#### WERKOPDRACHT:
Beantwoord op basis van de tekst over Italiaanse kunst hieronder de volgende vragen:
1. Bij wie ligt de macht in de Italiaanse stadstaten?
2. Waardoor was die groep rijk geworden?
3. Waarop baseren deze burgers hun natuurwetenschappelijk onderzoek?

#### TEKST TER BEOORDELING:

Om te begrijpen waarom de Italiaanse kunst zo anders is dan in Noord-Europa, moeten we de maatschappij onder de loep te nemen. In tegenstelling tot in het religieuze noorden ligt de macht van Italiaanse stadstaten niet bij de kerk of ridderlijke adel maar bij de burgerij. Deze was rijk geworden door handel. Belangrijke burgers laten zich door humanisten adviseren, doen zelf humanistische studies en spelen een steeds grotere rol als kunstmecenas. Ze zien de wereld als een goddelijke schepping waarbij harmonie en schoonheid centraal staan maar baseren natuurwetenschappelijk onderzoek op objectieve waarneming in plaats van kerkelijke waarheden. Dit heeft belangrijke gevolgen voor de kunst.

#### GEËXTRAHEERD MATERIAAL:
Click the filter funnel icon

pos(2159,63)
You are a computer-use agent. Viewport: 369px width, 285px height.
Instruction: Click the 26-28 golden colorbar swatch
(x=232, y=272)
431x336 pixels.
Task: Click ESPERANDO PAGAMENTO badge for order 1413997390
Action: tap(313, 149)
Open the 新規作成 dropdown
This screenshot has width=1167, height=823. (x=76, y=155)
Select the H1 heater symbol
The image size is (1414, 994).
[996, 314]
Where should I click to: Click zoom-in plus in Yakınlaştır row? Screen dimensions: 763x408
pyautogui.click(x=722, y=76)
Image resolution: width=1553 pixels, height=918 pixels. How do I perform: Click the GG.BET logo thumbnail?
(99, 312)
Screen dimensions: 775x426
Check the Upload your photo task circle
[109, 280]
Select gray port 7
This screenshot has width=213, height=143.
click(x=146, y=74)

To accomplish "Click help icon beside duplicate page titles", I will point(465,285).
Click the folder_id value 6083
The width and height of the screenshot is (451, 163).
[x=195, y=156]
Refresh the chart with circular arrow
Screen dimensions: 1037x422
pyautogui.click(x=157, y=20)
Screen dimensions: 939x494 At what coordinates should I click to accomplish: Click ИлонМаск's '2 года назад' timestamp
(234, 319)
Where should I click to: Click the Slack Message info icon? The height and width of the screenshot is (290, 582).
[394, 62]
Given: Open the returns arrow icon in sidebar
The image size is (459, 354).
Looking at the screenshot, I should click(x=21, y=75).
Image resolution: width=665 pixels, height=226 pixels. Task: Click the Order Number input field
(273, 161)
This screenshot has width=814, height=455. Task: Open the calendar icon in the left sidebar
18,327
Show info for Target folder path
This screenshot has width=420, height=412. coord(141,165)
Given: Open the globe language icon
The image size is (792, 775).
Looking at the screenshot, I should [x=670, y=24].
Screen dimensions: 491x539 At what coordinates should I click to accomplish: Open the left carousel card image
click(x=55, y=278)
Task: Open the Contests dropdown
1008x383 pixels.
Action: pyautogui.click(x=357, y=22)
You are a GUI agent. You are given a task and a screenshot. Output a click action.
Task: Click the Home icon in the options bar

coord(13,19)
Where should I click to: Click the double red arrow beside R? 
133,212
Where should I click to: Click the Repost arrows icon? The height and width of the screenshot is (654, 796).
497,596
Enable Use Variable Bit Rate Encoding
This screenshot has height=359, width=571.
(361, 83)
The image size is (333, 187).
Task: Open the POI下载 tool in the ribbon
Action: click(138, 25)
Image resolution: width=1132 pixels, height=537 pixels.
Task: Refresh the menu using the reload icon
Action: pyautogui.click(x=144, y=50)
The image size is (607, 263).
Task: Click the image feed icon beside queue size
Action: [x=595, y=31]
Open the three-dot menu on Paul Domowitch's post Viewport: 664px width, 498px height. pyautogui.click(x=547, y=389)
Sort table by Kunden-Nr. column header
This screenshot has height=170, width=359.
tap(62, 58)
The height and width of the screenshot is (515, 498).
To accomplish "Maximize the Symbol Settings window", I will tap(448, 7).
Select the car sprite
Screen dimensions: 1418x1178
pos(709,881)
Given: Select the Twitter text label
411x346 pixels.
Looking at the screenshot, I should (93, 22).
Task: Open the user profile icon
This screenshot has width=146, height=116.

#### UITGEVOERDE OPDRACHT:
1. Bij de burgerij, niet bij de kerk of de ridderlijke adel.
2. Door handel.
3. Op objectieve waarneming in plaats van kerkelijke waarheden.